* _REQUIRED WORK_
Write the next part of the text on pets and asbestos exposure, picking up right after its final sentence.

* _SELECTED PASSAGE_
Content starts

Pets and Asbestos Exposure
Asbestos has claimed millions of lives over the years. However, since the 1970s, when it was discovered how dangerous exposure can be, production and use have massively dropped. Unfortunately, as you may know, mesothelioma, a rare form of cancer which can develop after someone came in contact with asbestos, can take decades to ensue and spread throughout the body. This is why approximately 43,000 people die annually from this extremely aggressive form of cancer worldwide.
What many people do not know is that pets are just as susceptible to mesothelioma as humans. If cats, dogs, or any other animals come in contact with asbestos, there is a significant risk of suffering from this disease in the future. Dogs are the most prone to developing it and studies found that it can take anywhere between 1 and 10 years for symptoms to appear.
What are the symptoms of mesothelioma in pets?
This disease affects animals the same way it does humans. Asbestos particles enter the body and attach themselves to the mesothelium, a membrane which covers the thoracic cavity. There, scar tissue will form and the organs will gradually become severely damaged, which increases the risk of developing cancer. Mesothelioma can also wreak havoc on the heart, the abdominal region, and the testicles, but it most often takes place on the outer lining of the lungs. The symptoms our pets may experience are extremely similar to those occurring in humans, namely:
- Difficulty breathing
- Lethargy and difficulty walking
- Muffled heart sounds
- Enlarged testicles
The awful part is that most of these symptoms appear to be very similar to those of other, more common diseases. This means that in the majority of cases, both the owner and the vet will overlook or misdiagnose the disease, which will regrettably be discovered too late.

Content ends

* _THE DATA_
Content starts

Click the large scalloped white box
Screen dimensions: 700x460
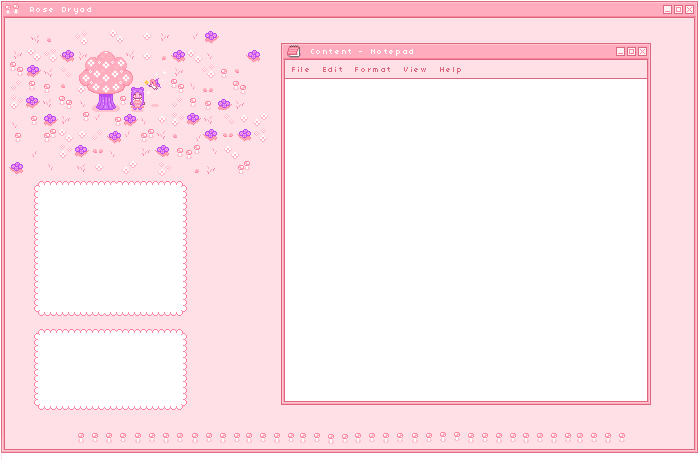110,248
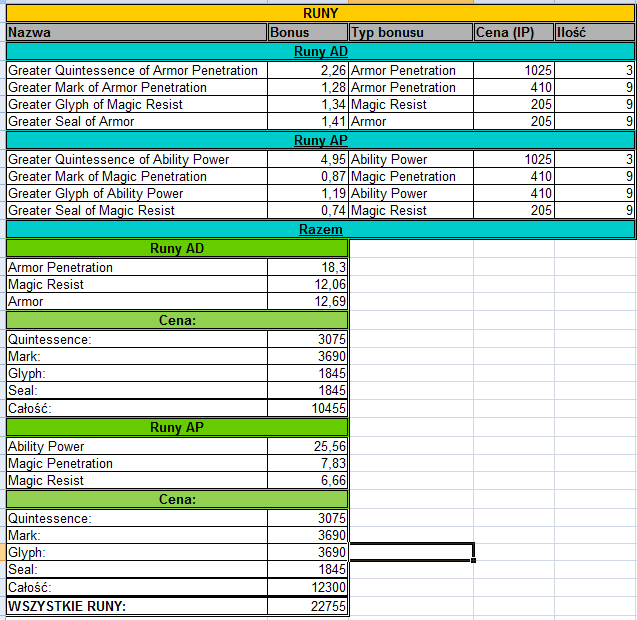This screenshot has height=620, width=637.
Task: Click the Nazwa column header cell
Action: click(137, 32)
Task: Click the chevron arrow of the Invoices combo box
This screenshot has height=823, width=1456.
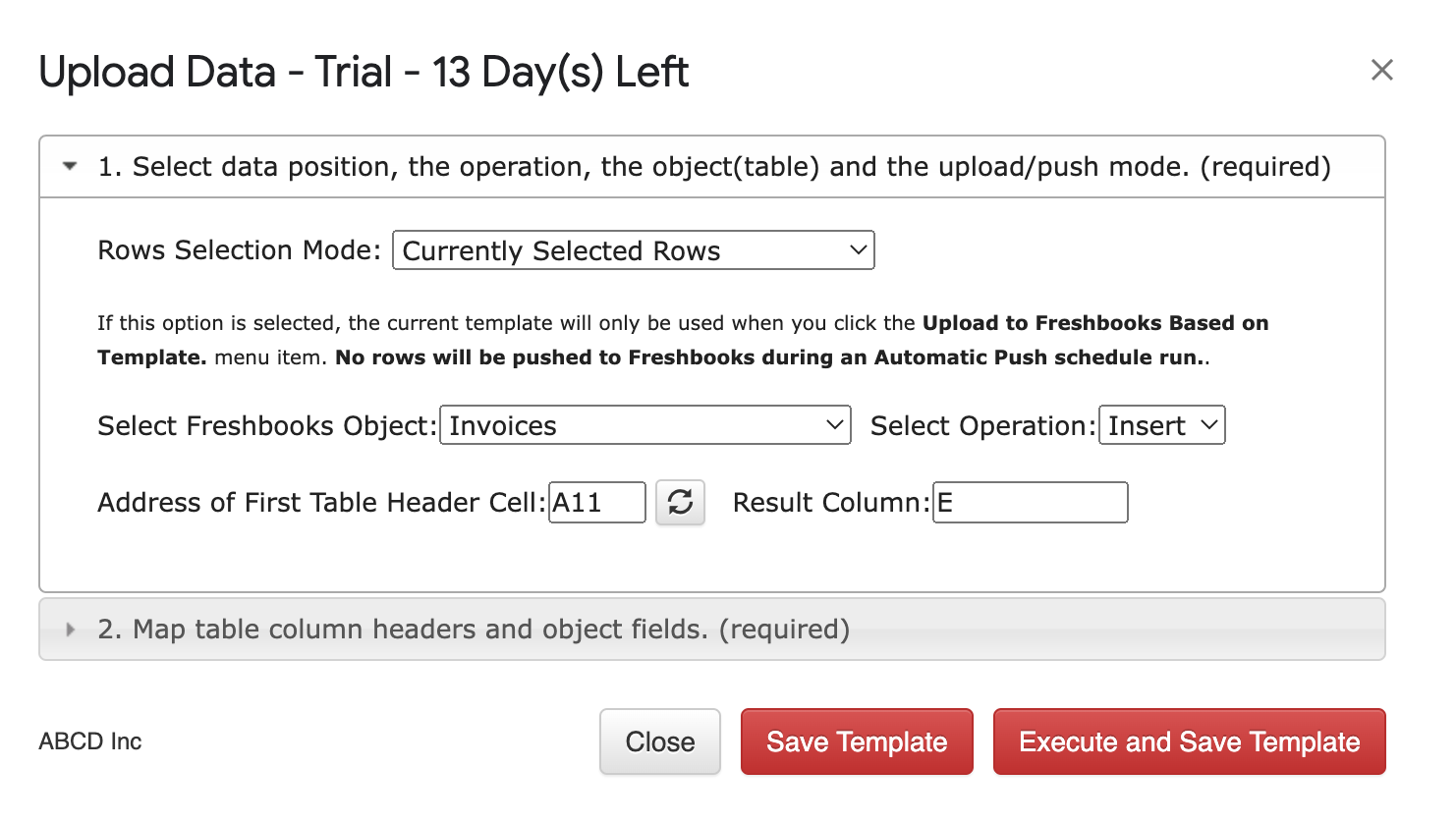Action: tap(834, 425)
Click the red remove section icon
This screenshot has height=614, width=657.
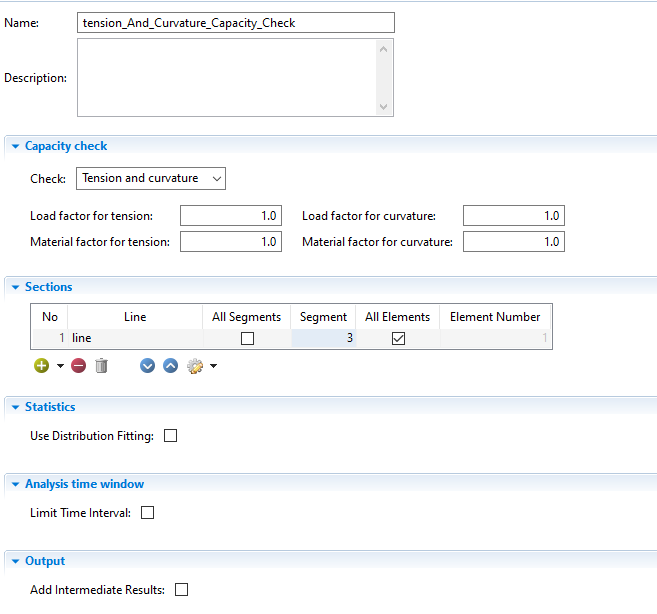click(78, 366)
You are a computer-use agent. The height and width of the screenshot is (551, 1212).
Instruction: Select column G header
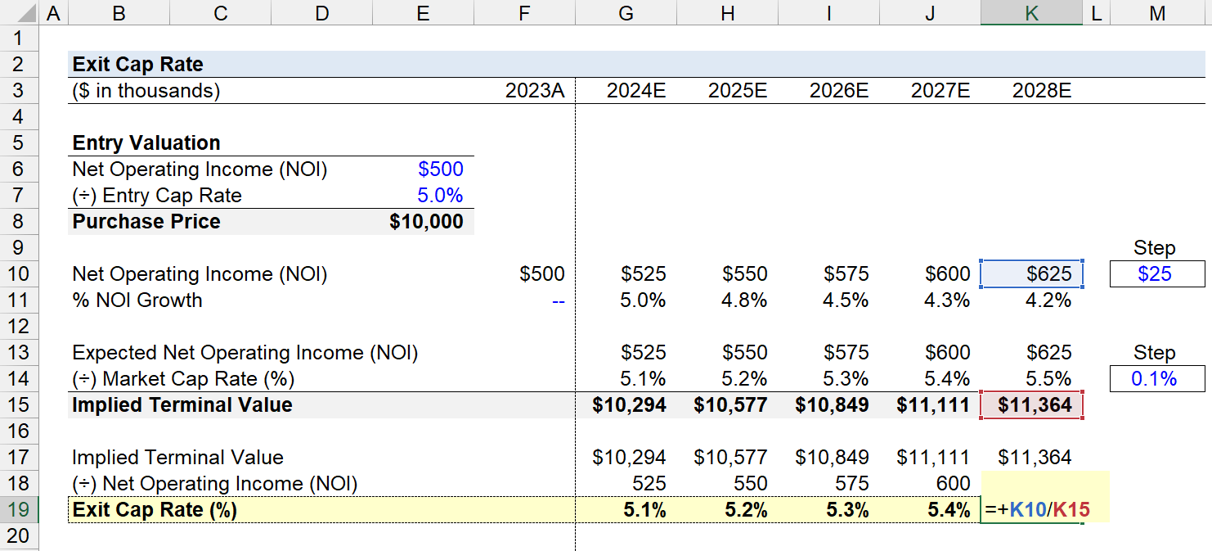coord(626,13)
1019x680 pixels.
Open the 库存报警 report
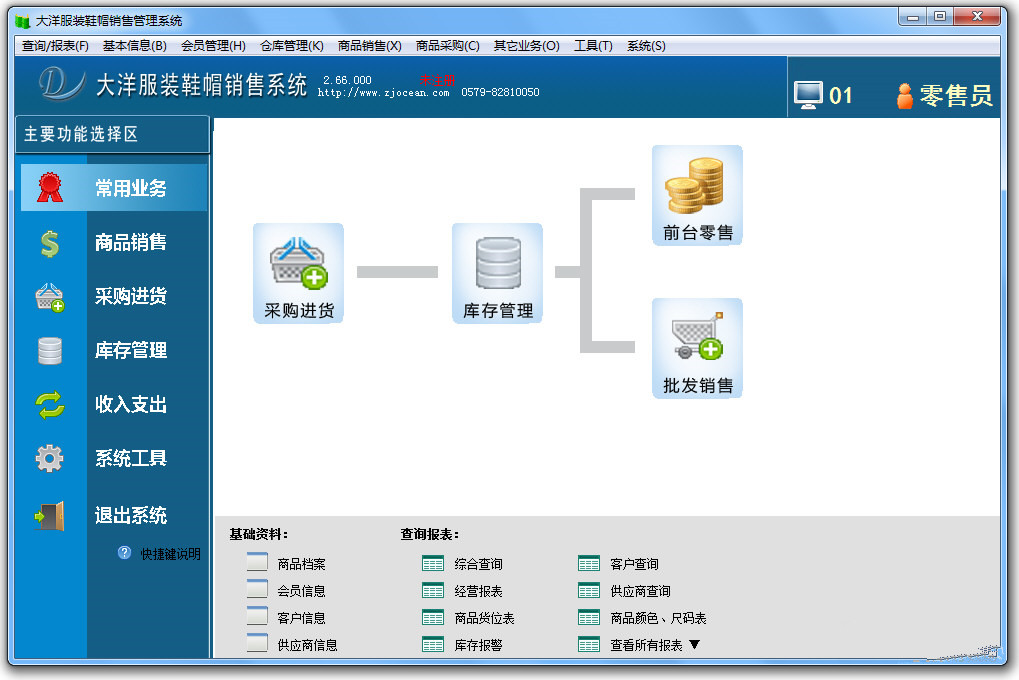[x=478, y=645]
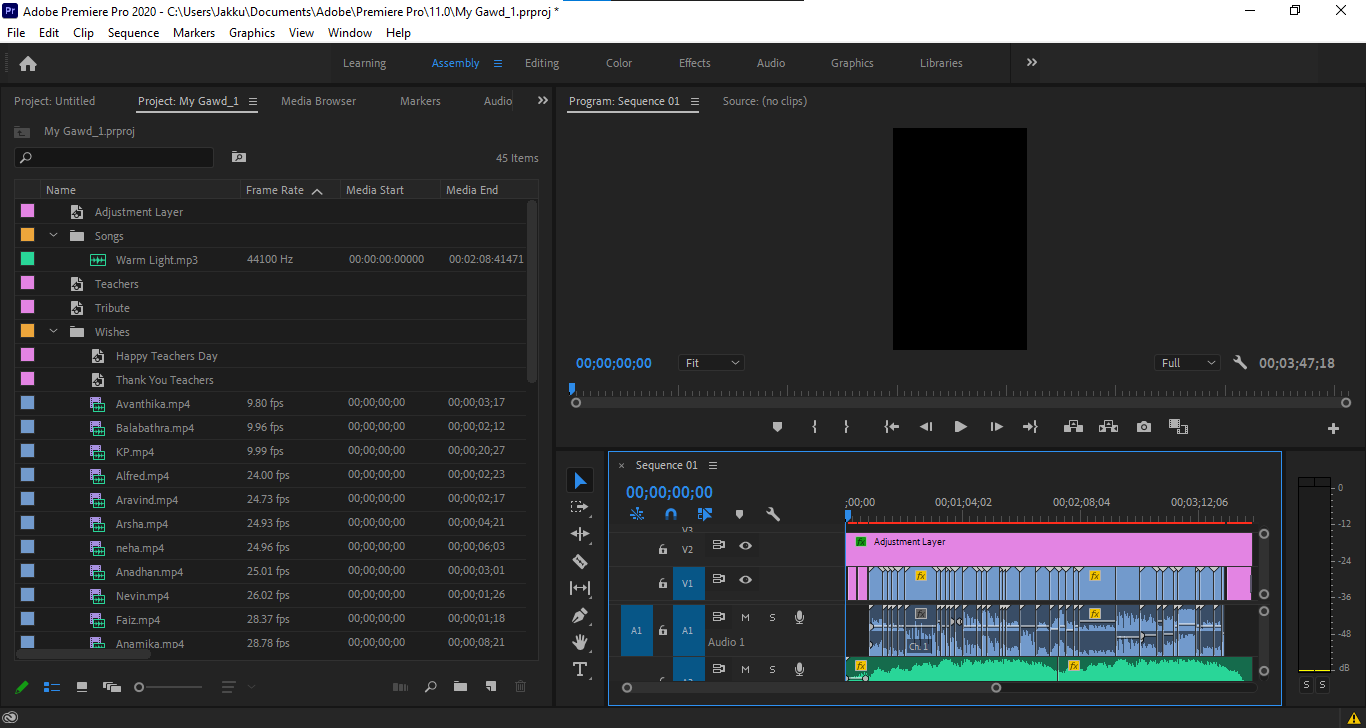The image size is (1366, 728).
Task: Open the Media Browser panel
Action: [318, 101]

Content ends

* _WRITTEN RESPONSE_
How to avoid exposing your pet to asbestos and what to do if they developed mesothelioma
Asbestos particles are extremely toxic when breathed in or swallowed. Thereby, it is very important to avoid construction sites and any type of workplace which involves asbestos. If a person handles asbestos on the job, they need to change their clothes afterwards, as particles can stick to fabric very easily. When proper hygiene measures are not followed, the person will pose a threat to both their family and pets. Conversely, animals can get asbestos particles stuck to their fur or paws and bring the carcinogen in the house, subsequently exposing inhabitants.
If your pet was diagnosed with mesothelioma, it is extremely important to seek professional help from a veterinarian. Explain the situation and they will decide what the best course of action would be. In most cases, surgery and chemotherapy will be used to slow down the progression of the disease. Your pet should get plenty of rest and quiet, as its body will become extremely weak because of cancer. Regrettably, cases in which mesothelioma can be treated are extremely rare, so there may come a time when you will have to take the incredibly difficult decision to let your pet go.